- While the recently announced Green Employment Scheme is welcome news, Hong Kong can do more to invest in environment-friendly projects that create jobs
- The government’s electric vehicles road map must chart a path towards zero-emission mobility
As part of the Hong Kong government’s plan to revive the economy, the secretary for the environment announced a Green Employment Scheme to provide more than 500 time-limited jobs in three categories: electric vehicle popularisation, waste reduction and recycling.
Clean Air Network welcomes the government’s effort to attempt a green approach to economic recovery. However, given the 200,000 unemployed in the city, the current scheme can be seen as a rather short-term and piecemeal measure. Stronger green stimulus is needed to achieve both economic and environmental goals.
A recent study published by a team led by Cameron Hepburn of Oxford University, which included Nobel Prize-winning economist Joseph Stiglitz and former World Bank chief economist Lord Nicholas Stern, found that green projects create more jobs, deliver higher short-term returns and lead to increased long-term cost savings.
In Hong Kong, there are obvious uncertainties to economic recovery in the medium term. It is unclear how foreign investment may react to the latest political developments, given the current tensions in China-US relations, and whether Covid-19 will come back as a seasonal outbreak.
In the long term, it would be worthwhile to have a cross-disciplinary conversation among different sectors, to strategise a green approach to reviving the economy and public health, and thus the overall well-being of society.
For example, the financial secretary announced in this year’s budget that the government will formulate Hong Kong’s first electric vehicles road map. This represents a good opportunity for the government, the private sector, experts and civil society to plan a future of zero-emission mobility that serves not only economic but also environmental health goals.

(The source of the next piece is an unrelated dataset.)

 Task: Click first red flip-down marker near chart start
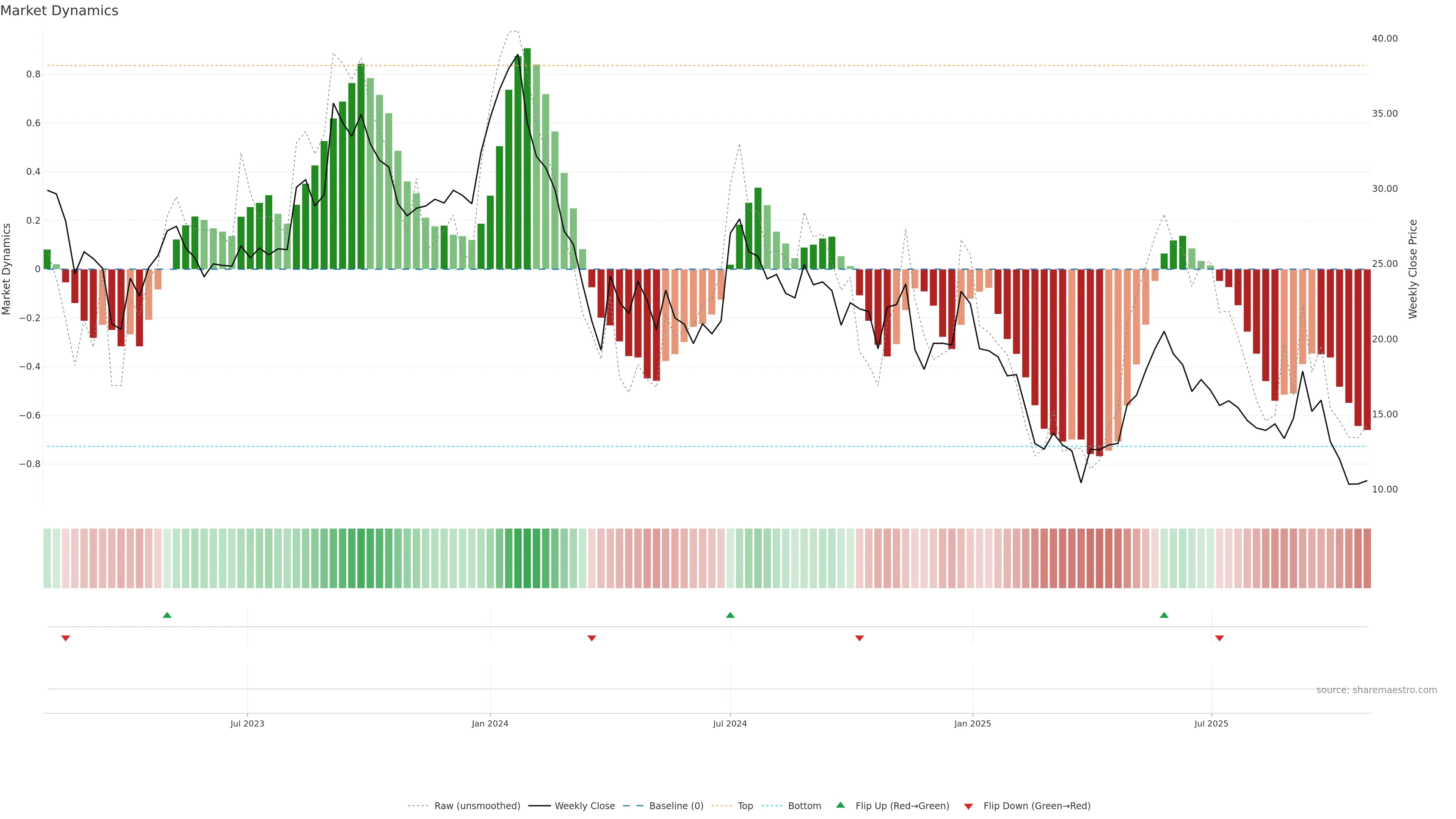pyautogui.click(x=66, y=638)
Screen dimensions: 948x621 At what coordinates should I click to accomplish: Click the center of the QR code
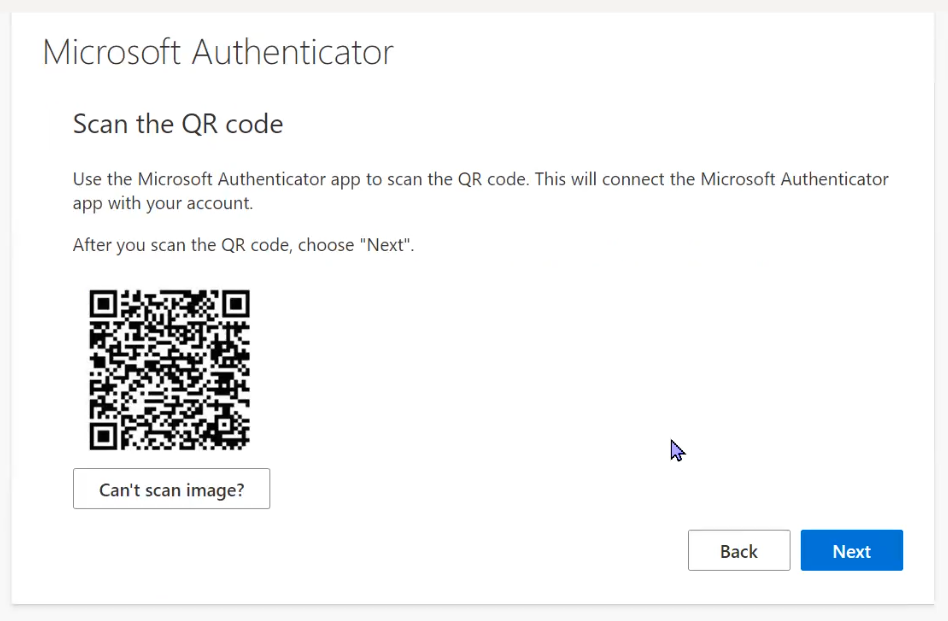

The government should make more substantial investments into electric or zero-emission vehicle development. These investments could cover research and development on electric vehicles, internet of things technology, installation and maintenance of charging infrastructure, and training and certification of technical personnel.
If Hong Kong aspires to become a “beacon city” for zero-emission mobility, the economic momentum of the electric vehicle initiative should not be underestimated. To maximise the environmental health gain, the road map should cover not only private passenger vehicles, but also public transport and goods vehicles.
We urge the steering committee on the promotion of electric vehicles, under the leadership of the financial secretary, to take full responsibility for formulating this road map and approach the matter from a holistic perspective.